Einwecken, Einkochen, Fermentieren für den Winter
Besonders reich gedeckt ist der Tisch in Deutschland im Sommer und im Frühherbst. Nicht ohne Grund feiert man traditionell Anfang Oktober das Erntedankfest. Bis in den Winter gibt es frisches Gemüse wie Lauch, Topinambur, Rosenkohl, Rote Bete, Schwarzwurzel, Spitzkohl und Möhren. Deutsche Äpfel und Birnen sind im Herbst reif und lassen sich eine gewisse Zeit lagern.
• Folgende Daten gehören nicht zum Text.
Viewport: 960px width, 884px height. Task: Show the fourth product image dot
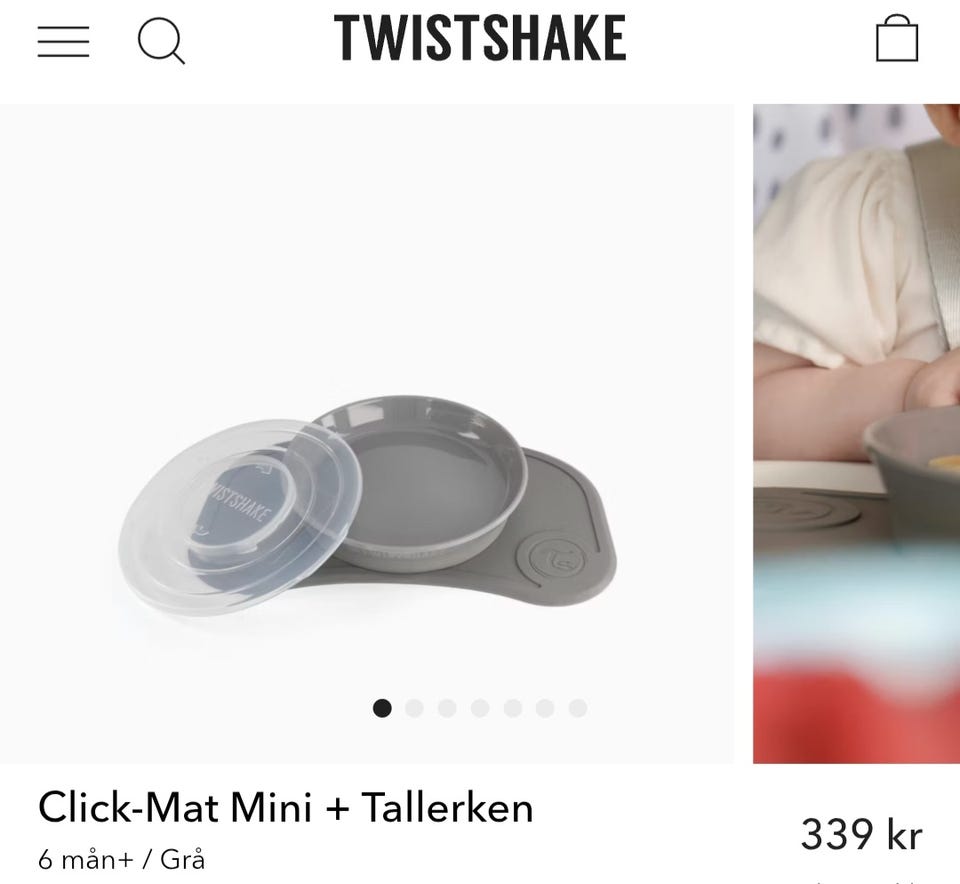tap(480, 708)

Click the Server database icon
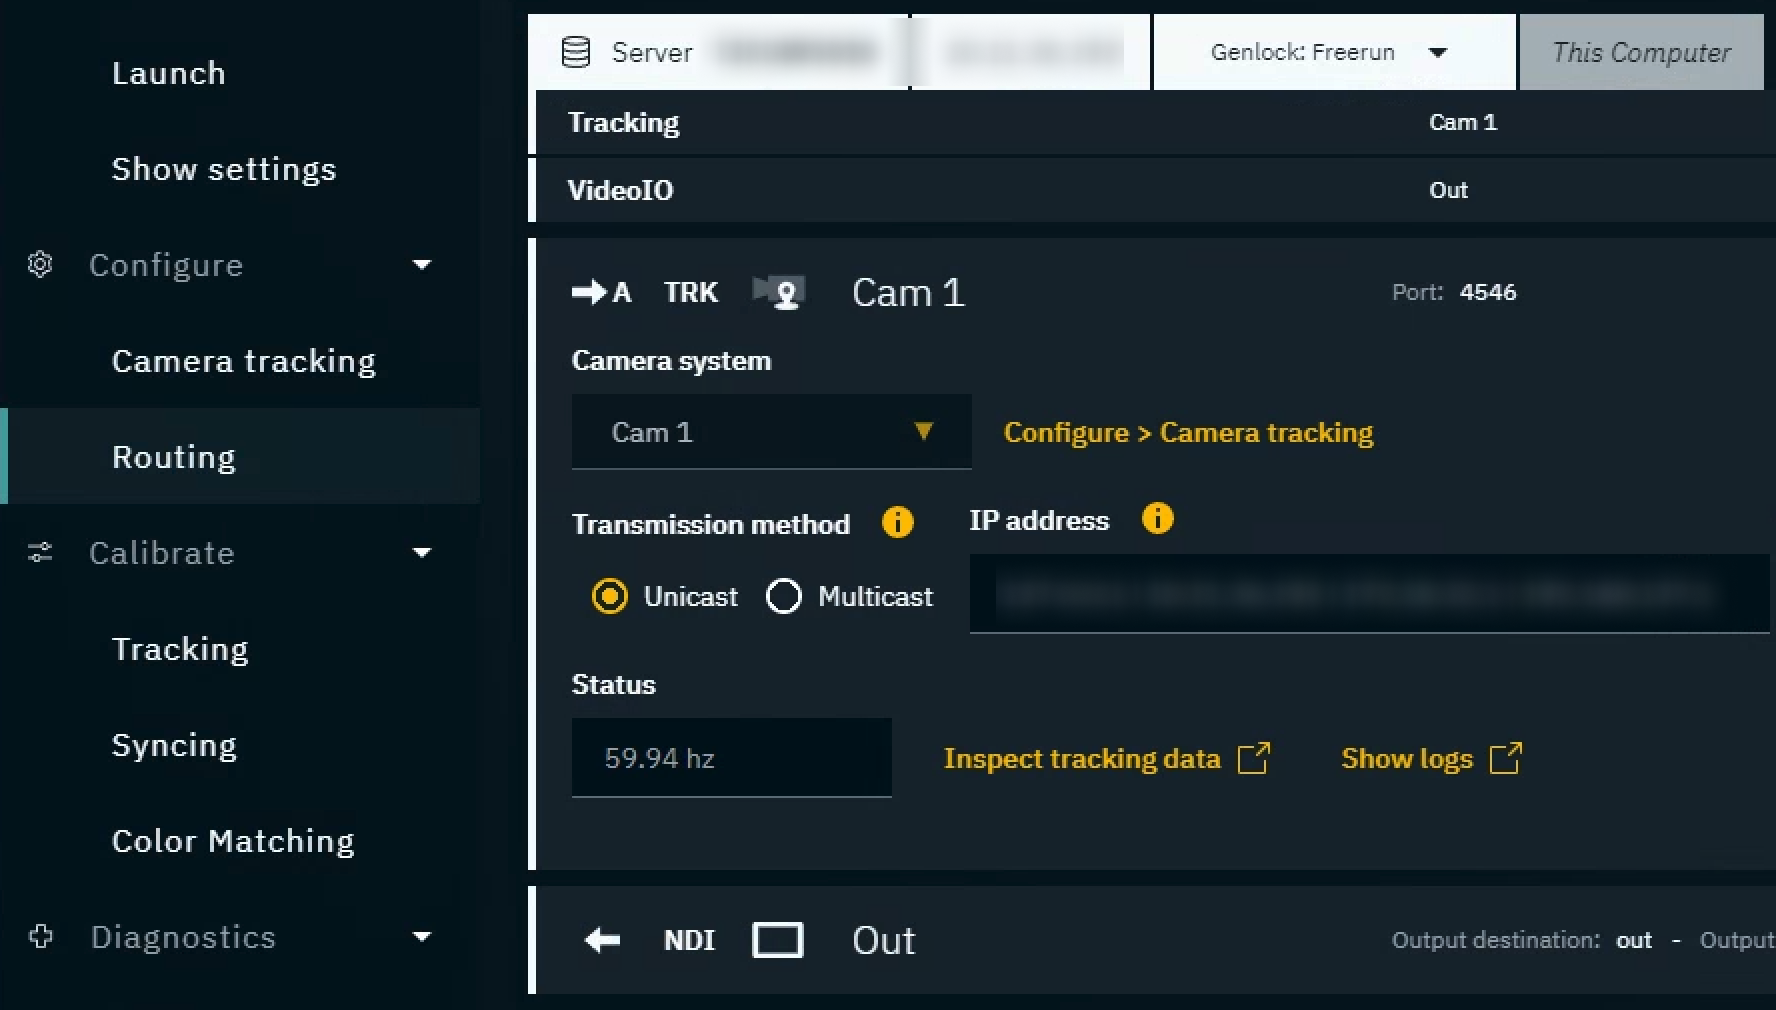coord(576,52)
Einige Gemüsesorten, wie etwa Kohl- und Wurzelgemüse, können noch zu Frostzeiten auf dem Feld wachsen und im Winter geerntet werden. Die niedrigen Temperaturen sorgen sogar dafür, dass sich der Geschmack des Gemüses verbessert: Stärke wird durch die Kälte in Zucker umgewandelt. Viele Wintergemüsesorten sind lange haltbar und sehr vitamin- und nährstoffreich - genau das, was das menschliche Immunsystem in der kalten Jahreszeit braucht.
Durch Einkochen, Einlegen und Einmachen kann man auch leckere Sommerprodukte, wie Kirschen und Paprika für die kalten Monate haltbar machen. Viele der Vitamine bleiben trotz des Konservierens erhalten. Auch durch Trocknen und Einfrieren lässt sich die Haltbarkeit von Obst und Gemüse verlängern.
Eine traditionelle Methode entwickelt sich gerade zum neuen Food-Trend: das Fermentieren. Sauerkraut ist hier ein bekannter Klassiker. Durch das Einlegen von Weißkohl in jodfreies Salz entstehen Milchsäurebakterien, die aus dem Kohl einen haltbaren und gesunden Vitaminkick in der Erkältungszeit machen. Fermentieren kann man aber auch noch viele andere Gemüsesorten. Das koreanische Kimchi etwa wird mit Chinakohl, Ingwer, Knoblauch und Chili hergestellt - das ist nur eine Variante von vielen. Nebenbei lässt sich beim Fermentieren Energie sparen, denn esbraucht dafür weder Herd noch Ofen.